Colin Farrell and ex-girlfriend Kim Bordenave petitioned to be co-conservators of their 17-year-old son James, according to a document obtained by Us Weekly. James, who was born in 2003, has been diagnosed with Angelman syndrome (AS) and is “nonverbal and has issues with his fine motor skills, making him unable to properly care for his own physical health and well-being and requiring him to need assistance in preparing food, eating, bathing and clothing himself,” according to the petition.
According to the Angelman Syndrome Foundation, the rare genetic disorder that shares symptoms and characteristics with other disorders including autism, cerebral palsy and Prader-Willi syndrome. Caused by a loss of function of the UBE3A gene in the 15th chromosome, people with AS have developmental problems that become noticeable by the age of 6 to 12 months. “Other common signs and symptoms usually appear in early childhood like walking and balance disorders, gastrointestinal issues, seizures and little to no speech,” the Foundation’s website says. “Despite these symptoms, people with Angelman syndrome have an overall happy and excitable demeanor. An individual with AS will light up a room with their smile and laughter.”
With a co-conservatorship, Farrell and Bordenave will be able to access their son’s confidential records and make decisions about where he lives, his education, his medical care, and his social or sexual relationships. Their conservatorship hearing is set for September 27.
The celebrity couple, who split up when James was still a toddler, have been co-parenting for a long time, and have likely learned a system that works for them and their son. Parenting a child with special needs adds another layer of challenge to their situation, but their application for co-conservatorship is a testament to their shared dedication to James.

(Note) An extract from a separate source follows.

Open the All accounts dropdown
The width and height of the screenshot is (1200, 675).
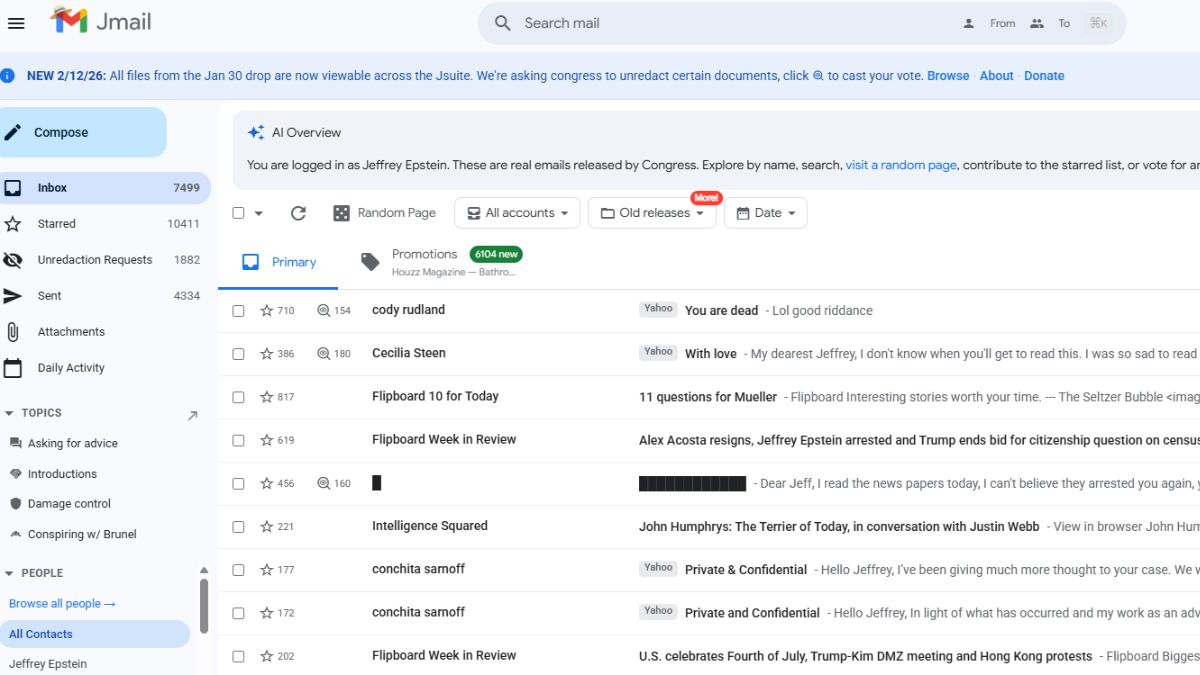[517, 212]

In 2017, Farrell (who also shares son Henry, 11, with ex Alicja Bachleda-Curú) talked about parenting a child with special needs at the annual summit and gala for Angelman syndrome research in Chicago hosted by FAST, the Foundation for Angelman Syndrome Therapeutics.
“The struggles of a child with special needs can be so brutal that they can tear at the very fabric of your heart, but the love shared and the pure strength and heroism observed is the needle and thread that mends all tears,” he told Today at the event.
Farrell also offered advice for parents with a child just diagnosed with Angelman syndrome or another special need.
“I would humbly say to parents of a child with a recent diagnosis of any disorder that while they may well be experiencing the death of one dream, that dream of having a healthy child, there are a thousand dreams and milestones that are yet to reveal themselves,” he told Today. “I would also say that my heart is with you all, along with my respect for you, for your children’s struggles and for the love that you have for your children and that I wish you all peace and support in the face of any adversities.”